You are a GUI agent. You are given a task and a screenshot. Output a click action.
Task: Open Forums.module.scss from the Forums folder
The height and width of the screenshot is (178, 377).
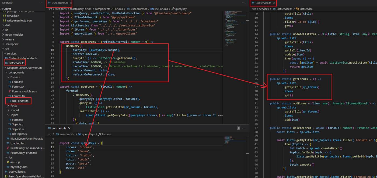24,91
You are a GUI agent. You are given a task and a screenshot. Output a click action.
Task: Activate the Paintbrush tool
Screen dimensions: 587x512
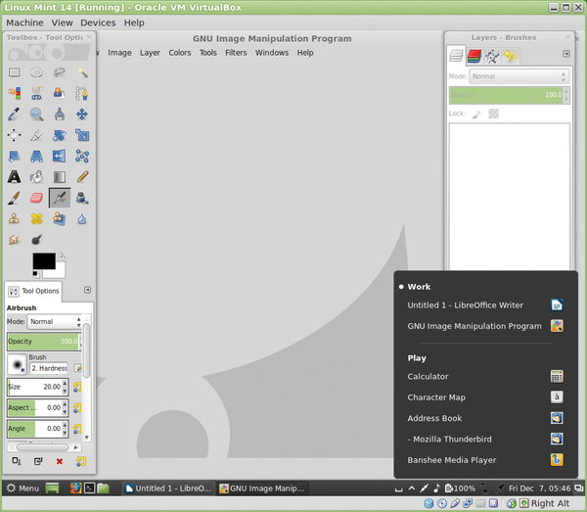15,198
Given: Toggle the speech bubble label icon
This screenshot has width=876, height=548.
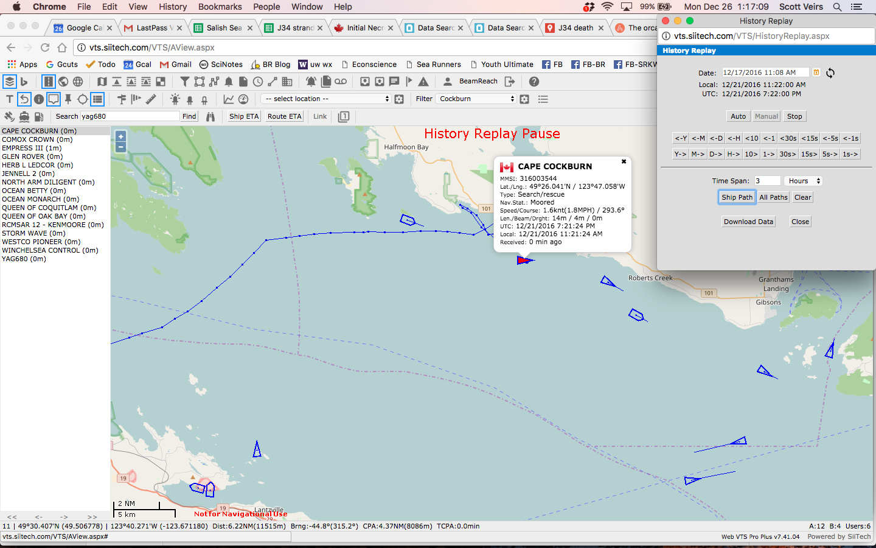Looking at the screenshot, I should point(54,99).
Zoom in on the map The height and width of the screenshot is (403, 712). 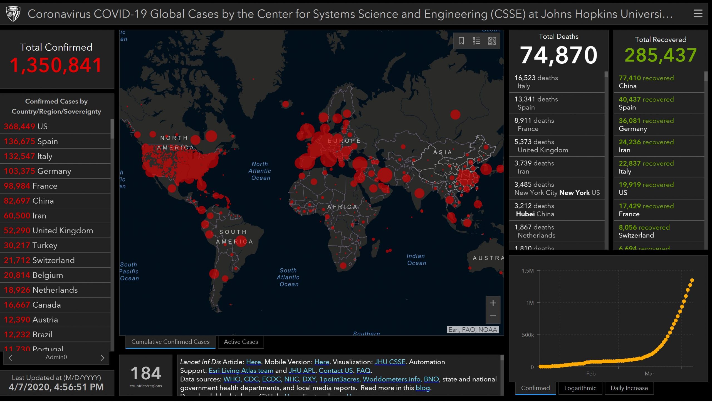click(x=493, y=303)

• • • • • • •

SET TASK
Please copy everything from the start of the data down to the line that contains "Looking at the", switching "GUI agent" to "interface agent" and leaving all else unchanged. Omit the pictures from your answer.

SOLUTION BELOW
You are a interface agent. You are given a task and a screenshot. Output a click action.
Task: Open Forums.module.scss from the Forums folder
The height and width of the screenshot is (178, 377).
24,91
You are a interface agent. You are given a task and a screenshot. Output a click action.
Task: Activate the Paintbrush tool
Screen dimensions: 587x512
15,198
Given: Toggle the speech bubble label icon
This screenshot has width=876, height=548.
Looking at the screenshot, I should point(54,99).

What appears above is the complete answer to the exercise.